# start of Exercise data
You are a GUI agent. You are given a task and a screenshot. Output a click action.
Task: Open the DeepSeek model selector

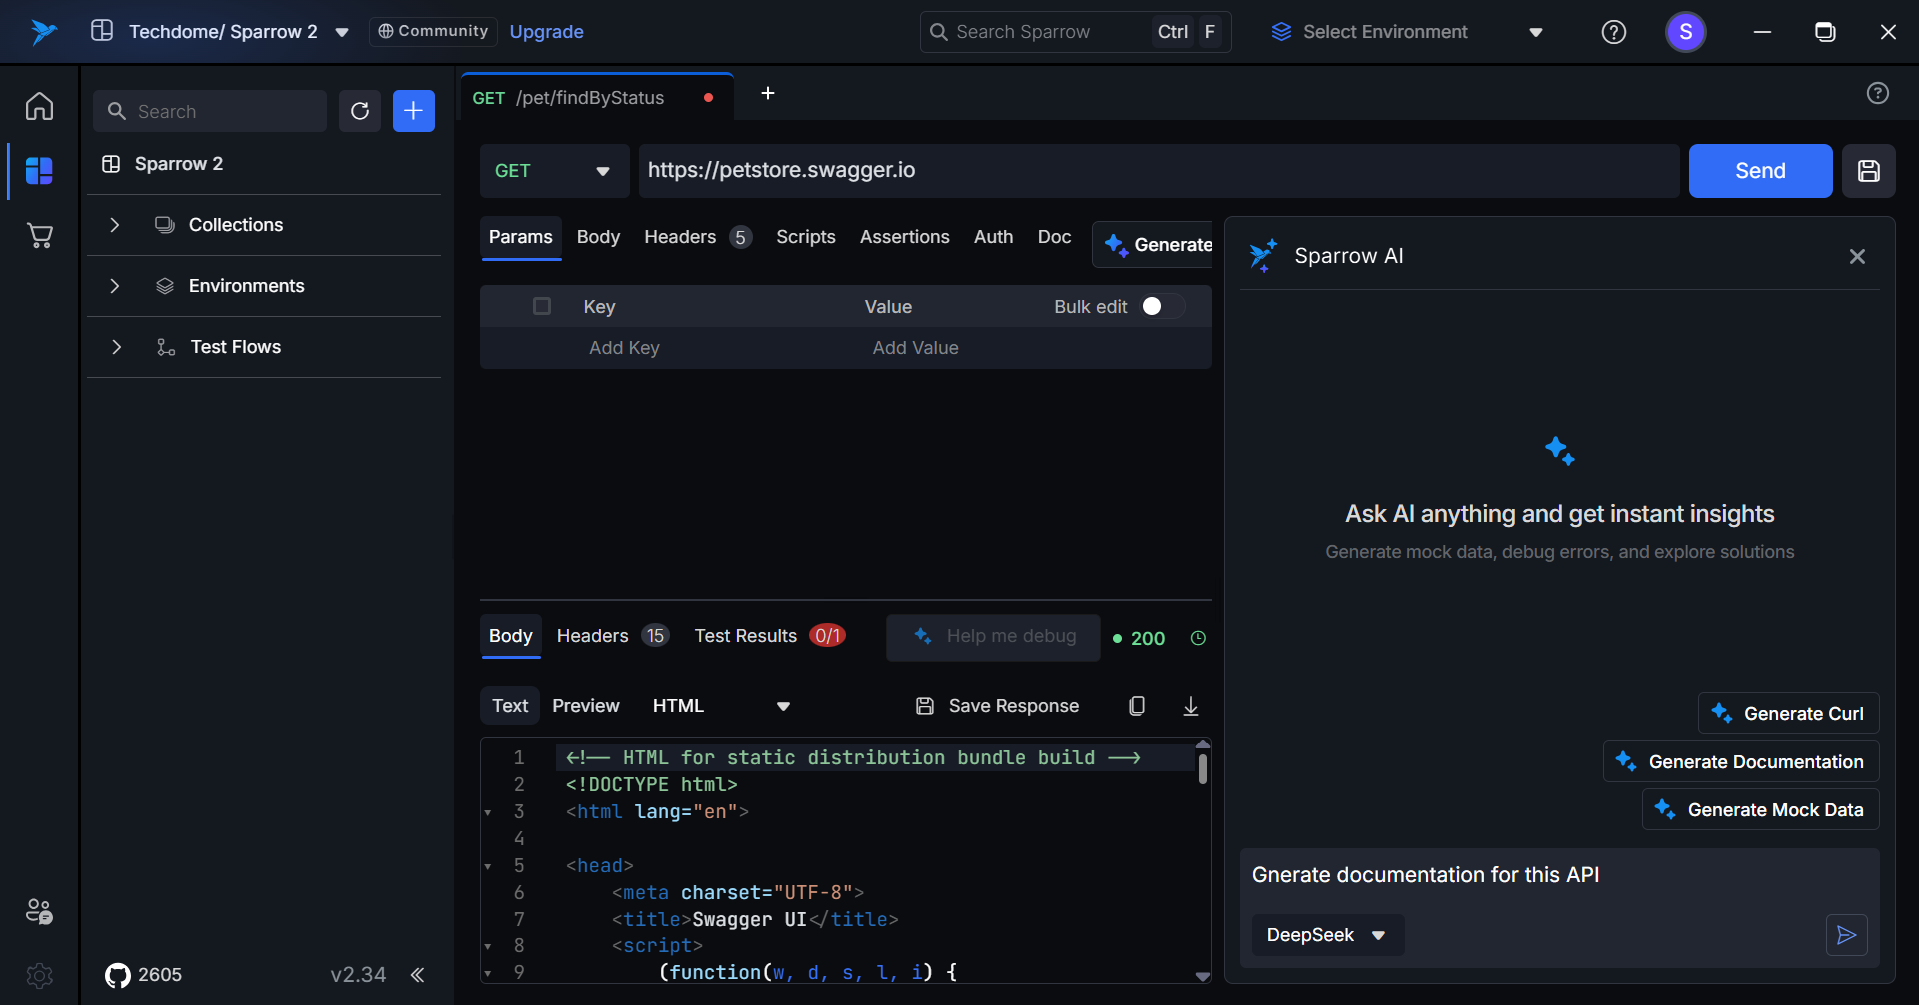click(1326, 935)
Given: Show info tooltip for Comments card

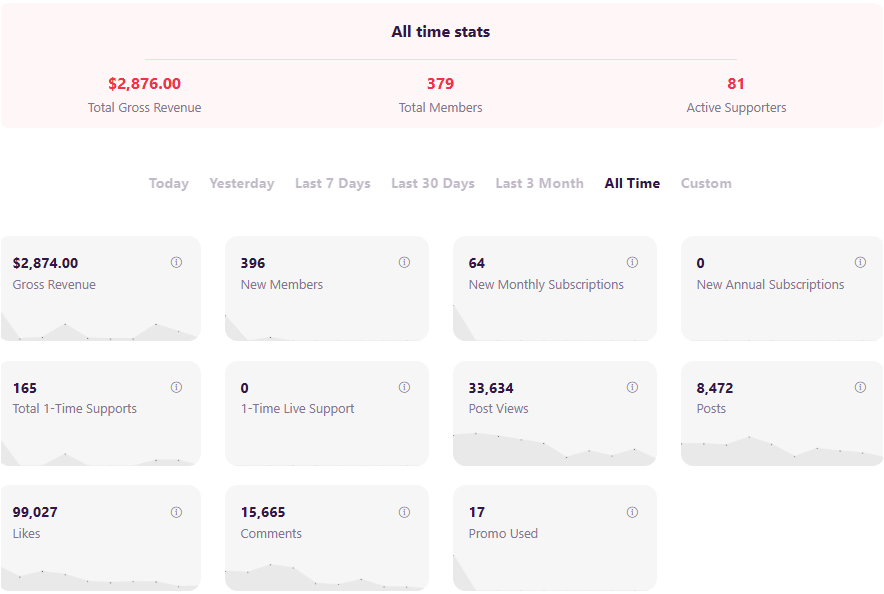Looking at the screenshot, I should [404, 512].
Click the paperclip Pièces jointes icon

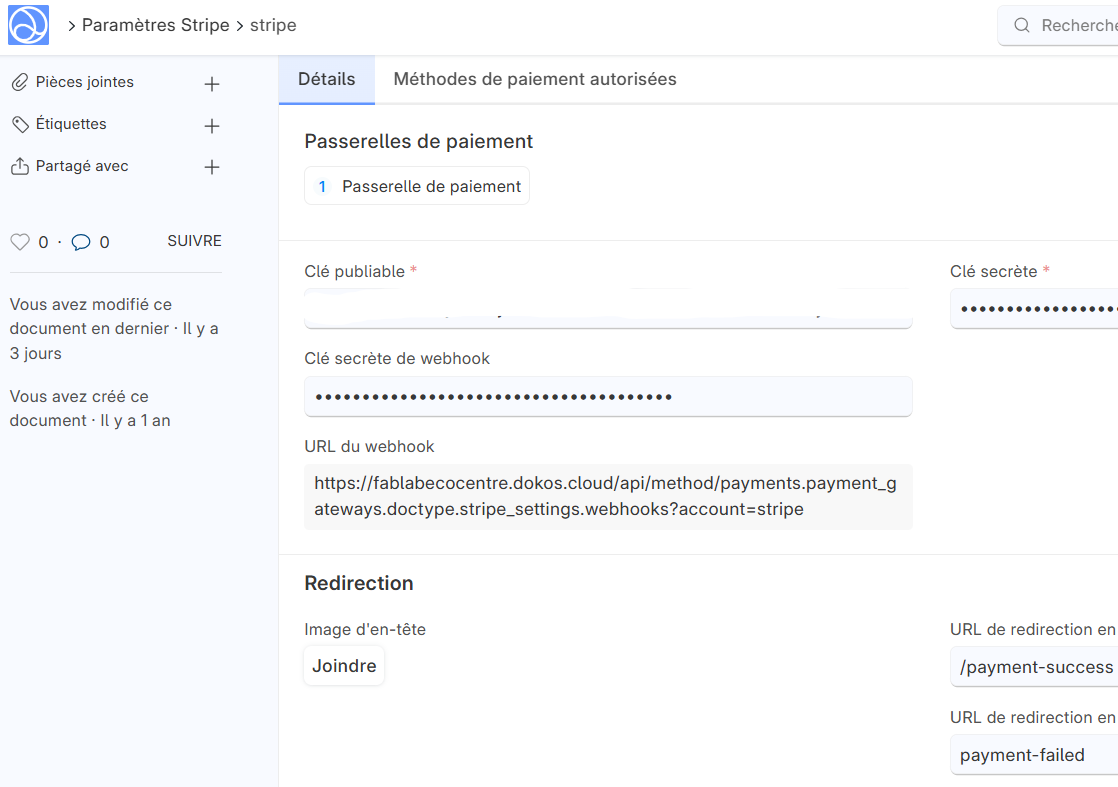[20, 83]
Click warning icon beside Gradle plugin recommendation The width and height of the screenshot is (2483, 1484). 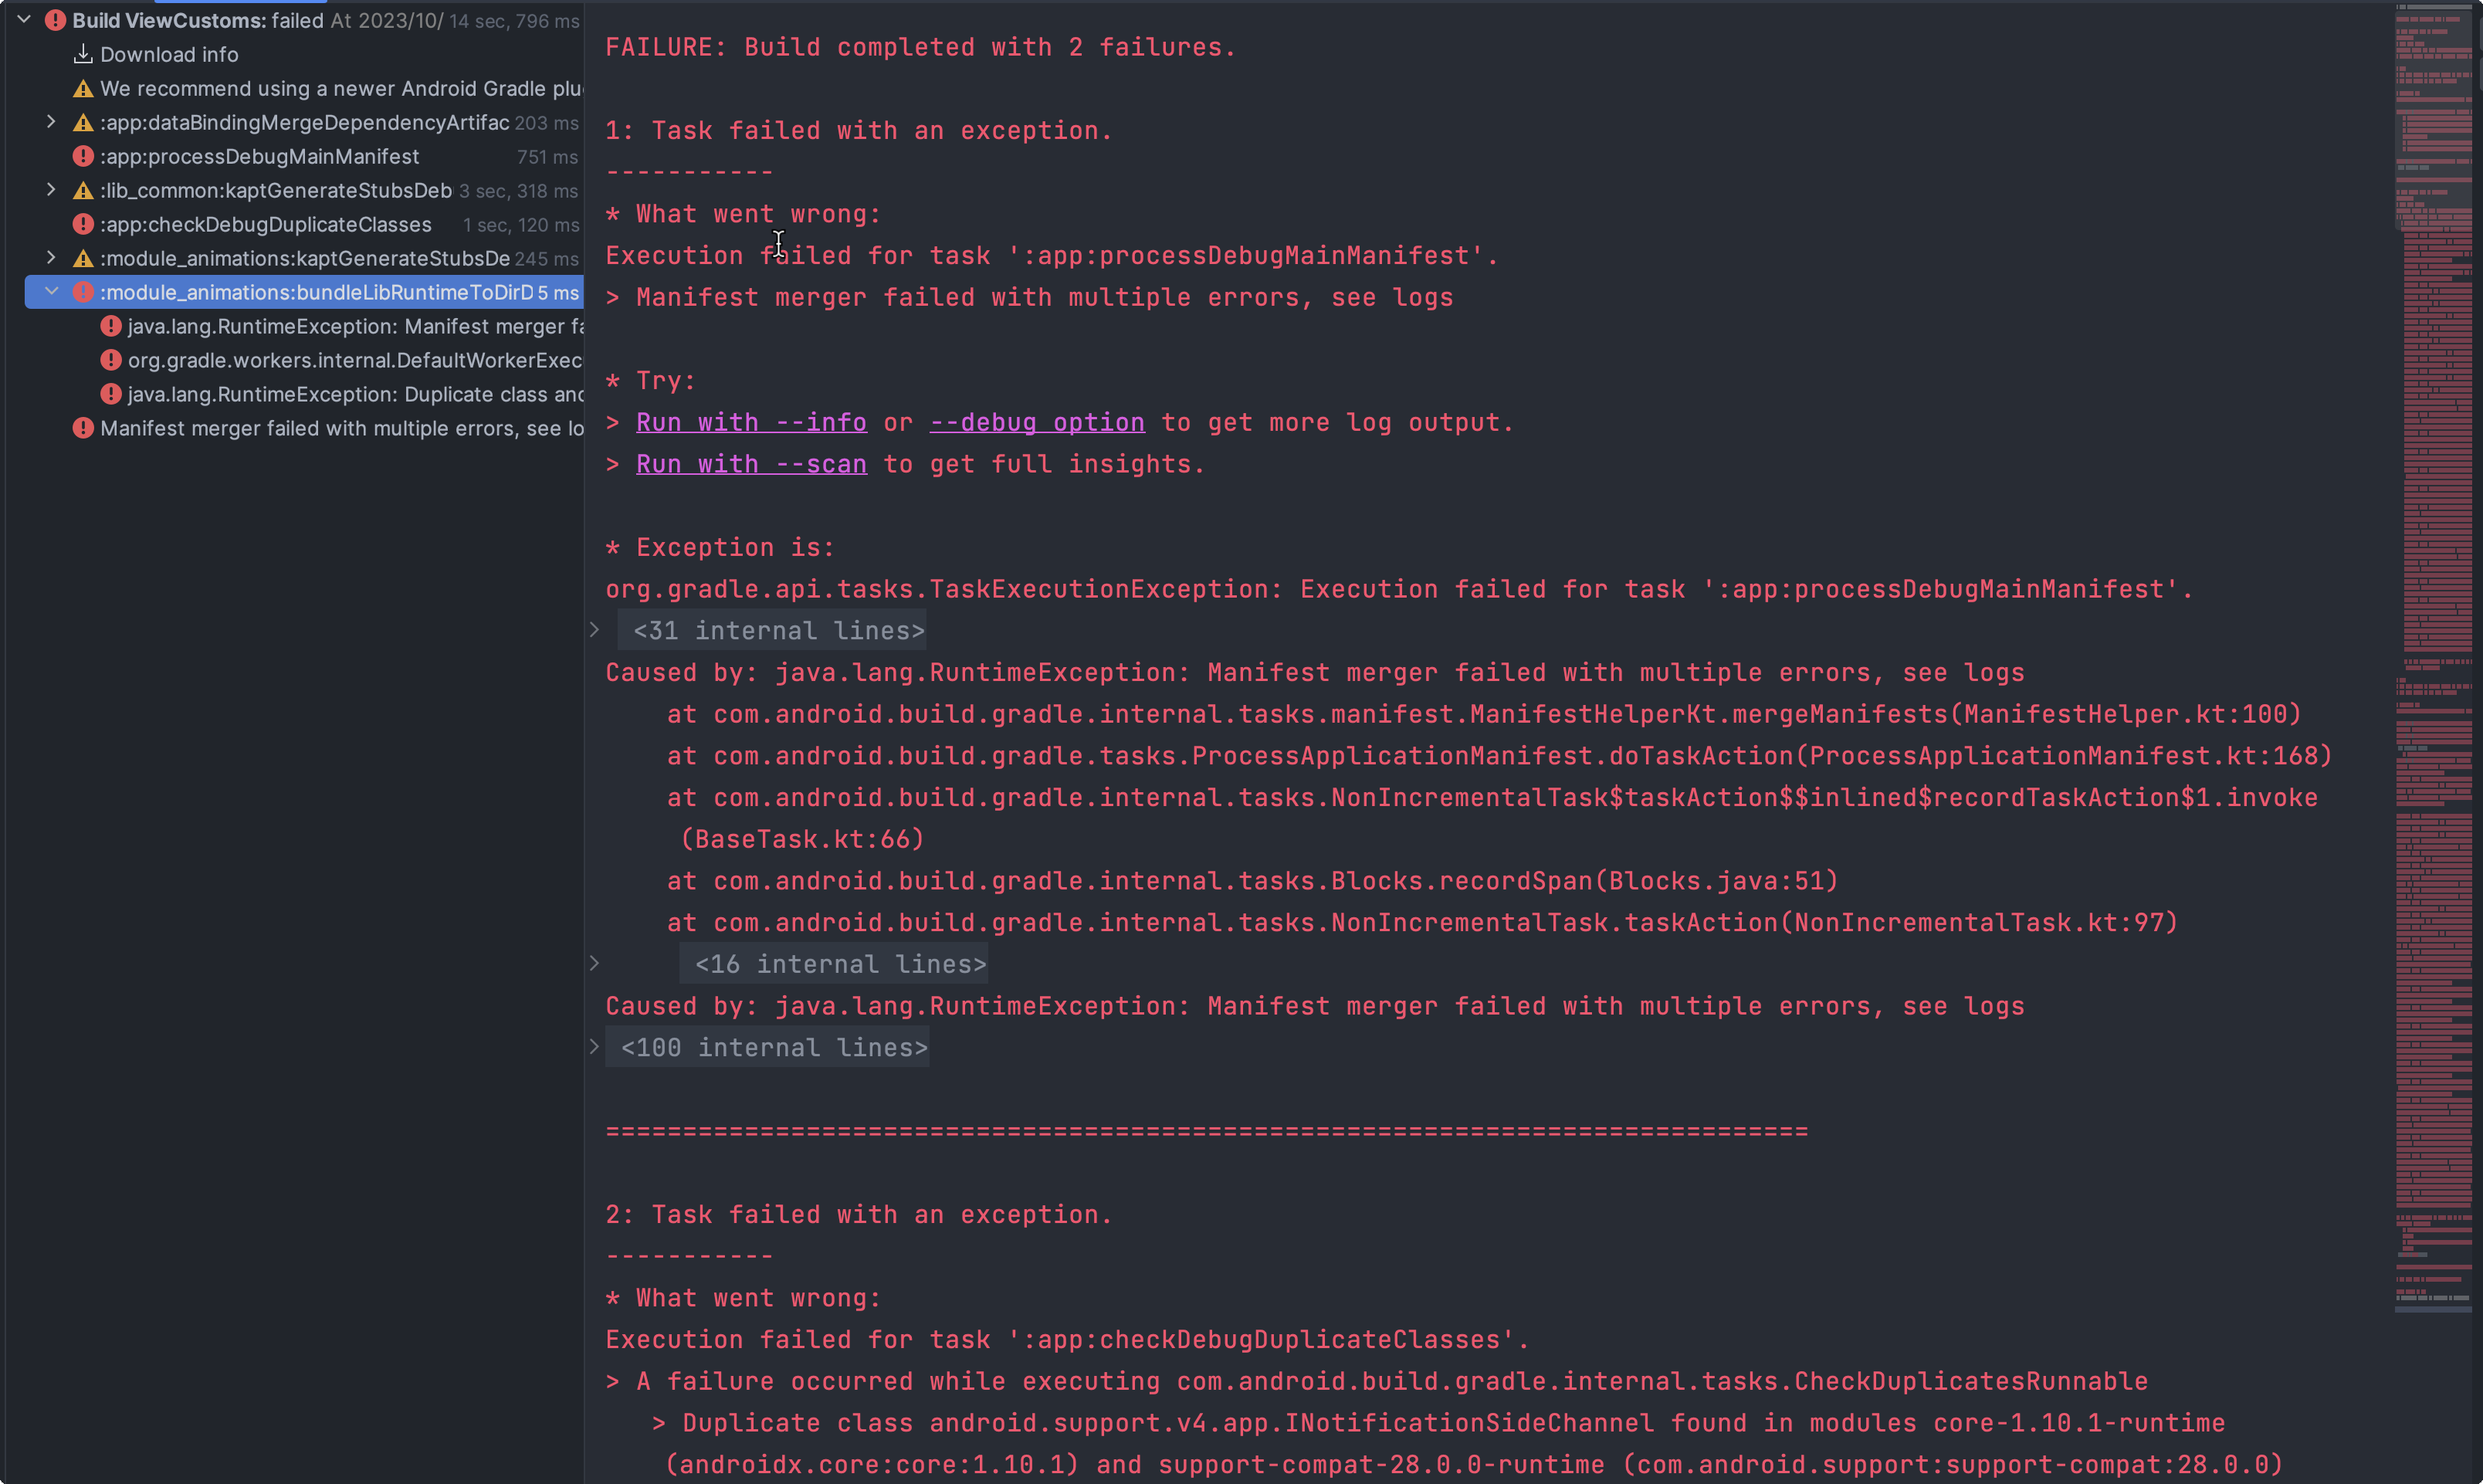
# end of Exercise data
Convert everything in the material above, from the line containing "Given: Show info tooltip for Comments card" down to the end, into a Markdown table with columns named "No." and "Text," one row per line and blank lines omitted. Leave out the pictures.

Answer for this exercise ->
| No. | Text |
|---|---|
| 1 | Given: Show info tooltip for Comments card |
| 2 | Looking at the screenshot, I should [404, 512]. |
| 3 | Click the paperclip Pièces jointes icon |
| 4 | [20, 83] |
| 5 | Click warning icon beside Gradle plugin recommendation The width and height of the screenshot is (2483, 1484).  |